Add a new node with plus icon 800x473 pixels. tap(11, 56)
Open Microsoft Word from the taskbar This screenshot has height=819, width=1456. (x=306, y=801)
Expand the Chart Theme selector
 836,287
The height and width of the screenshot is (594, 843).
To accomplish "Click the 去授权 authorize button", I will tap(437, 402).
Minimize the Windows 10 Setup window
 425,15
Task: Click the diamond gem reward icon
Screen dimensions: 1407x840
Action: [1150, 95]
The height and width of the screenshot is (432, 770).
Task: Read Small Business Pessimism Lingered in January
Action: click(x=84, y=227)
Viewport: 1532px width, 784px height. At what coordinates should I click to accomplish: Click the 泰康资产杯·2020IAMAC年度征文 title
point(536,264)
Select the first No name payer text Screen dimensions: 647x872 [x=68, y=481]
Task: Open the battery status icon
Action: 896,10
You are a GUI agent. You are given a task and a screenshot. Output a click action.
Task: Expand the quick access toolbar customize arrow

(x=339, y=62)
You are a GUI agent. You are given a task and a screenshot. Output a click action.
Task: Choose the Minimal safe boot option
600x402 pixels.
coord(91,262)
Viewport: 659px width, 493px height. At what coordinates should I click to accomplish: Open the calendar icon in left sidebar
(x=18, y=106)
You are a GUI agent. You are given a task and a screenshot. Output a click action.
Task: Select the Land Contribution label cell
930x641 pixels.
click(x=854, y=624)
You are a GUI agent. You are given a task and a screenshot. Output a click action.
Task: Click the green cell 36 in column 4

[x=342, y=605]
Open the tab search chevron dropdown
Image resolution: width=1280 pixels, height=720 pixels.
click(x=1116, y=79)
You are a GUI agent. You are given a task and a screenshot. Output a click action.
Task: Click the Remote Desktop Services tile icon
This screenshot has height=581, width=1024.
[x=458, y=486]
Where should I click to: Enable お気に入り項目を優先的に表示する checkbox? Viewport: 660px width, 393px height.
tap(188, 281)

___

◆ **Problem requirements**
Would you please transcribe all of the entries above exactly?

◆ **Written answer**
Add a new node with plus icon 800x473 pixels. tap(11, 56)
Open Microsoft Word from the taskbar This screenshot has height=819, width=1456. (x=306, y=801)
Expand the Chart Theme selector
 836,287
The height and width of the screenshot is (594, 843).
To accomplish "Click the 去授权 authorize button", I will tap(437, 402).
Minimize the Windows 10 Setup window
 425,15
Task: Click the diamond gem reward icon
Screen dimensions: 1407x840
Action: [1150, 95]
The height and width of the screenshot is (432, 770).
Task: Read Small Business Pessimism Lingered in January
Action: click(x=84, y=227)
Viewport: 1532px width, 784px height. At what coordinates should I click to accomplish: Click the 泰康资产杯·2020IAMAC年度征文 title
point(536,264)
Select the first No name payer text Screen dimensions: 647x872 [x=68, y=481]
Task: Open the battery status icon
Action: 896,10
You are a GUI agent. You are given a task and a screenshot. Output a click action.
Task: Expand the quick access toolbar customize arrow

(x=339, y=62)
You are a GUI agent. You are given a task and a screenshot. Output a click action.
Task: Choose the Minimal safe boot option
600x402 pixels.
coord(91,262)
Viewport: 659px width, 493px height. At what coordinates should I click to accomplish: Open the calendar icon in left sidebar
(x=18, y=106)
You are a GUI agent. You are given a task and a screenshot. Output a click action.
Task: Select the Land Contribution label cell
930x641 pixels.
click(x=854, y=624)
You are a GUI agent. You are given a task and a screenshot. Output a click action.
Task: Click the green cell 36 in column 4

[x=342, y=605]
Open the tab search chevron dropdown
Image resolution: width=1280 pixels, height=720 pixels.
click(x=1116, y=79)
You are a GUI agent. You are given a task and a screenshot. Output a click action.
Task: Click the Remote Desktop Services tile icon
This screenshot has height=581, width=1024.
[x=458, y=486]
Where should I click to: Enable お気に入り項目を優先的に表示する checkbox? Viewport: 660px width, 393px height.
tap(188, 281)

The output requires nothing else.